Despite Late Dip, Alaska Salmon Harvest Remains A Big Increase From 2021

Even as Bristol Bay’s record sockeye harvest slowed down toward the end of July, it’s still been a good overall year for salmon harvesting in the state. Here’s more from the Alaska Journal of Commerce:

As of the end of July, the statewide salmon harvest is 24% higher than it was in 2021, according to a season update produced for the Alaska Seafood Marketing Institute by McKinley Research Group. That’s almost entirely due to the boom of sockeye salmon harvested in Bristol Bay, which broke its all-time harvest record this year with a total harvest of about 59 million sockeye. However, Bristol Bay has tapered off, with most salmon fisheries around the state beginning to transition to pink salmon harvest in mid-August.

“This year’s harvest had been following the trajectory of the five-year-average before falling below the baseline (in late July),” the update from McKinley Research states. “Pink harvests remain strong compared to recent averages in Prince William Sound (in particular the seine fishery), but all the state’s other main pink salmon fishing areas are behind 2020 levels.”

More than half the pink salmon statewide so far have been harvested in Prince William Sound.

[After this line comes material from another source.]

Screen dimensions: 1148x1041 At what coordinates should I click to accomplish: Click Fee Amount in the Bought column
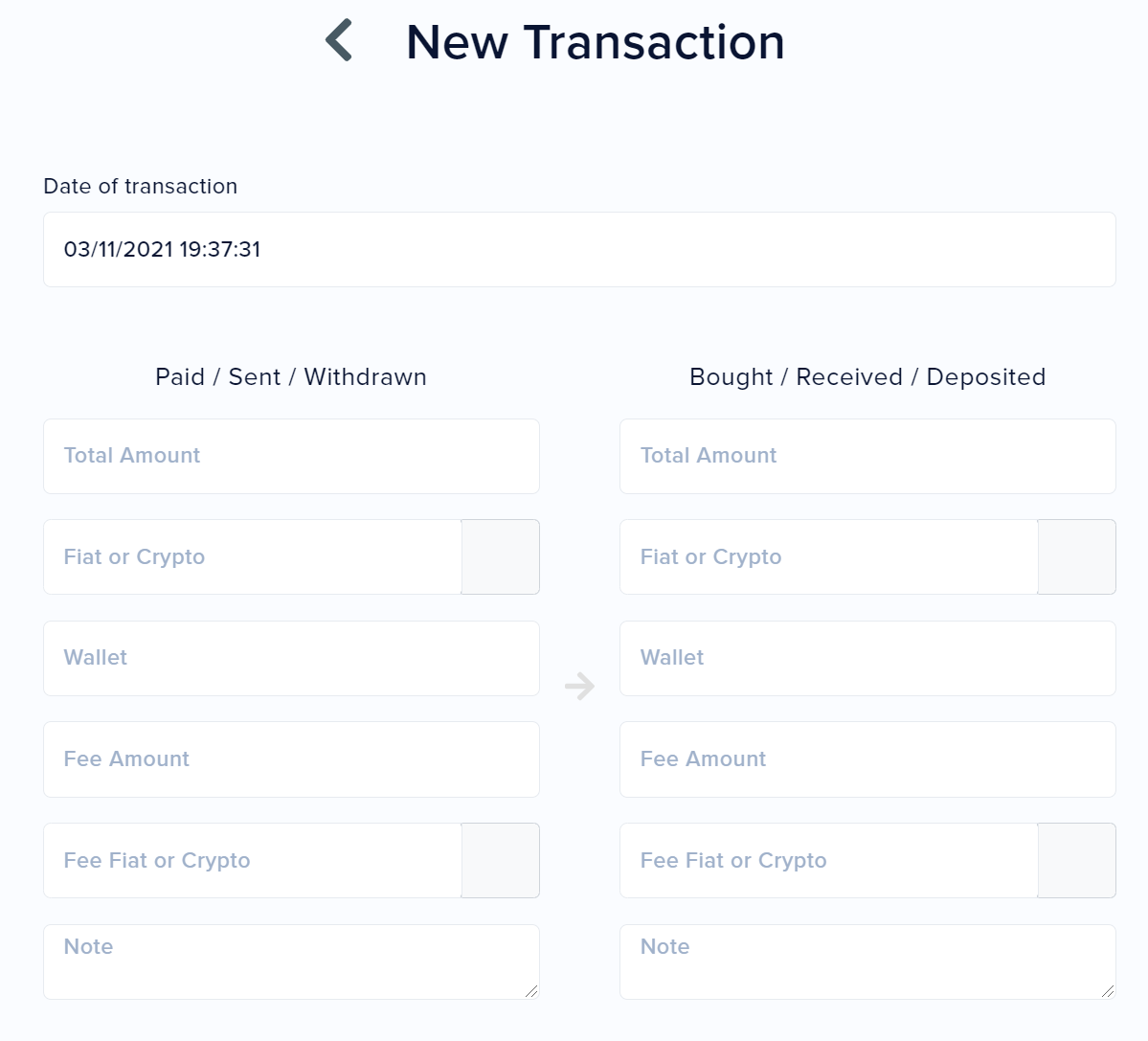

As of Sunday, fishermen there — mostly in the seine fleet — had harvested about 24.9 million pink salmon, with the Westward region coming in second at about 8.5 million pinks harvested. Southeast fishermen have harvested about 6.6 million so far, according to the Alaska Department of Fish and Game. The pink harvest is below-average for both regions by this time; Southeastern managers projected a weak run of pinks for 2022, and the harvest of about 2.5 million pinks in the South Alaska Peninsula area is less than half of its recent 5-year average.